The crisis of affordability in real estate

You can count the number of cities where middle-income earners can likely afford an OK apartment on less than one hand.

In only four countries – Canada, India, Switzerland and Saudi Arabia – among 97 surveyed were half of households whose disposable income fell at or around the local median able to afford to rent or buy a home, according to a report by Mario López-Alcalá that examines the affordability of residential and commercial properties worldwide.

The analysis assesses affordability by whether the cost of housing that accommodates no more than two people per bedroom exceeds 40% of a household’s annual median disposable income. In all, outlays for rent or mortgage payments exceeded what median households could afford in three-quarters of 307 metropolitan areas surveyed, as of Dec. 31.

The findings suggest both a crisis in housing for middle-income families and a need to rethink affordability, particularly amid a wave of urbanization. Two-thirds of the world’s population is expected to live in cities by 2050, up from 54% in 2014, according to the United Nations. The market for housing that middle-income households in metropolitan areas can afford could reach $502 billion annually by 2020, an increase of 7.3% from 2015, MSCI estimates.

An opportunity for institutional investors

The research arrives amid signs that the market for housing built for the wealthiest buyers may be softening.1 That raises the prospect of an imbalance for institutional investors whose portfolios may be overexposed to the luxury market or who have failed to diversify their holdings with properties that might provide a hedge in a downturn.

Fifteen percent of the 161 real estate companies listed in the MSCI Investable Market Index2 were exposed to cities in which median housing cost 100% of median disposable income. Though nearly 95% of companies managed or developed the majority of their residential portfolios in cities characterized by unaffordability, only 23 companies (14%) had offerings that targeted affordability.

Demand for affordable housing also may present an opportunity for institutional investors, who have lacked a gauge of the market that might spur them to increase the supply. As the chart below shows, housing that cost $2,440 a month in Washington, D.C., $2,130 a month in Sydney or $1,870 a month in New York City all qualified as affordable, a reflection of housing costs in those cities relative to incomes there.

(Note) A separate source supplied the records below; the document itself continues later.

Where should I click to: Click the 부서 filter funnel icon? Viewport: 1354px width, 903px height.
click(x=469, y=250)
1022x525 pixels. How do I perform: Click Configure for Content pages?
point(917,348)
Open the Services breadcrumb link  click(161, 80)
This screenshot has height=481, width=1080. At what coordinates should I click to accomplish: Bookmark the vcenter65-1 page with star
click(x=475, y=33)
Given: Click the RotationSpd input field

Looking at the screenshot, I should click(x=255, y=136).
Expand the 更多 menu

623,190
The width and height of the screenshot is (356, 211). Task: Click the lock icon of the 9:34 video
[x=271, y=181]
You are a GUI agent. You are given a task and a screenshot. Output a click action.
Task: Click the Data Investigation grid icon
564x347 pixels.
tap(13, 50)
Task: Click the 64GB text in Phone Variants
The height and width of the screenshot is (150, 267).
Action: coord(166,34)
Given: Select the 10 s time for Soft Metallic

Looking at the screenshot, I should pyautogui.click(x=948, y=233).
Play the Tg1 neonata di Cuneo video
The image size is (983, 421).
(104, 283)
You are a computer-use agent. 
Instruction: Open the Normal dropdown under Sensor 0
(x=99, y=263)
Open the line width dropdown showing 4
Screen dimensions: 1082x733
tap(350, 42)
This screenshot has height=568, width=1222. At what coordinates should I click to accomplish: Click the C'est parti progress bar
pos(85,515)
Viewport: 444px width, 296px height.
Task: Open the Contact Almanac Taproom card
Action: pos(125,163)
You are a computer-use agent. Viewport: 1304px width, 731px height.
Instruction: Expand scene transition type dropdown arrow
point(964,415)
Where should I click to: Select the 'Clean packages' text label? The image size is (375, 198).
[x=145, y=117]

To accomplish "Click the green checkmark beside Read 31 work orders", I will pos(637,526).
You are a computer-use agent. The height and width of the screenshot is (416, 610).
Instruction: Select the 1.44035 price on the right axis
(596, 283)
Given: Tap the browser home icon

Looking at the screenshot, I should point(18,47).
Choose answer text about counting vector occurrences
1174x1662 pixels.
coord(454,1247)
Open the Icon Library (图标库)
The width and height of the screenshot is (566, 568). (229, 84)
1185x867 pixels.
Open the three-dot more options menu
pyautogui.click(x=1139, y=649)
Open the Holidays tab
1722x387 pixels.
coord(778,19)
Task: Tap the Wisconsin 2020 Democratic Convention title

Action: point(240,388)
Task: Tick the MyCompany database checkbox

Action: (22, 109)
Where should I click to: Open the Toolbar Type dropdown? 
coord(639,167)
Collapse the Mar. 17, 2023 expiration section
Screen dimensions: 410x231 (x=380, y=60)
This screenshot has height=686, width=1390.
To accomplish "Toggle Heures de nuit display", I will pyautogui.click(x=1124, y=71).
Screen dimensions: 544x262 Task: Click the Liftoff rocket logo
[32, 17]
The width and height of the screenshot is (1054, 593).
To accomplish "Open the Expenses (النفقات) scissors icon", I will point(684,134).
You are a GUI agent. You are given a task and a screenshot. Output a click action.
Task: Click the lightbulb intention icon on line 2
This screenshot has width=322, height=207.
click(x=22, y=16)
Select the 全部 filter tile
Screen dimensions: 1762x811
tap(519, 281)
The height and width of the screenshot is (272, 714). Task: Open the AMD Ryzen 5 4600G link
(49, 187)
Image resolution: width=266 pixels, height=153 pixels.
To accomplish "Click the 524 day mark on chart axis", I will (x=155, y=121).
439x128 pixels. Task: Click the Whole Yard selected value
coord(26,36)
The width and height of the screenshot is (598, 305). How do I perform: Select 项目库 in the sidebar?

Source: FICO, ILOstat, Numbeo, US Census Bureau and MSCI ESG Research

The research suggests that the market for affordable housing has concentrated in a relatively small handful of cities. In all, 10% of the cities that MSCI surveyed represented about 54% of the market for affordable housing, and encompassed nearly 40% of the market based on the number of households. Rents were unaffordable for 89% and 79% of median-income household city dwellers in emerging and developed economies, respectively.

Where renting a home was (and was not) affordable for households in the middle as of Dec. 31, 2015


Source: MSCI ESG Research

The dearth of affordability extended to home buyers. In just six countries, including Canada, the U.S. and Saudi Arabia, could middle income households afford to purchase a home, though even those countries included cities marked by high levels of unaffordability. The affordability gap also encompassed small- and medium-sized businesses, which struggled to afford storefronts.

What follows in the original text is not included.